• [Passage shown]

★ ★ ★ ★ ★ ★ ★

Type of antenna | Time for construction | Cost of material |
The short longwire | 5 minutes | 50 cents |
The longwire | 15-30 minutes | 3 euros |
The Tuned Loop | 1-2 evenings | 3 euros |
The FM Dipole | 5 minutes | 50 cents |
Waves and frequency. Let me first say a word about wavelength and frequency. These are related, but inversed: a higher frequency means shorter waves. Most radio stations list and advertise their frequency in kHz (kiloHertz) or MHz (MegaHertz) and kilocycles and Megacycles (kc and Mc) are used as equivalents. (The official standards prescribe the unit `Hertz' and also that the k for kilo is lowercase and the M for Mega is upper case!!) One MHz is 1000 kHz.
Long and Short waves. The Medium Wave has frequencies between 540 and 1610 kHz (wavelengths from about 180 to 55 meters), so we may find stations at 675kHz, 1008kHz, etc. In Europe all MW frequencies are multiples of 9 kHz while in America they are multiples of 10 kHz; I think the Far East uses the same as America. The FM band has frequencies that are much higher: 87500 kHz to 108000 kHz, and to make the figures more readable the frequencies are expressed in MHz: 87.5 to 108. The SW band has frequencies that are higher than MW, but by far not as high as FM. SW frequencies are roughly from 3000 to 25000 kHz, or 3 to 25 MHz. The Long wave band has smaller frequencies: 150-300 kHz.
Each transmission frequency relates to a specific wavelength. These are of interest for 2 reasons: older european radios calibrated the dials using wavelengths (no frequencies) and the wavelength is the basic unit to measure antenna dimensions. The wavelength (in meters) is found by dividing the speed of light (300,000 km/sec) by the frequency. So 675kHz means wavelength 300,000/675 = 445 meters and 98MHz (in the FM) is 300,000/98,000 = 2.94 meters. We observe that the MW frequencies correspond to wavelengths between 180 and 550 meters, the Shortwaves have wavelengths between 100 and 12 meters, and FM is around 3 meters.

★ ★ ★ ★ ★ ★ ★

• [Data lines]
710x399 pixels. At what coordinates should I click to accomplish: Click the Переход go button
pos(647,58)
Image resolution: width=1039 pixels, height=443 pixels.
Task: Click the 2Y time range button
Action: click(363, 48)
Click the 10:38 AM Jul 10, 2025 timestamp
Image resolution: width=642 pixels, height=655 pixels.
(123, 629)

★ ★ ★ ★ ★ ★ ★

In the radio text, which number are all medium wave frequencies in Europe multiples of? The data comes from a different source than the radio text.

9 kHz.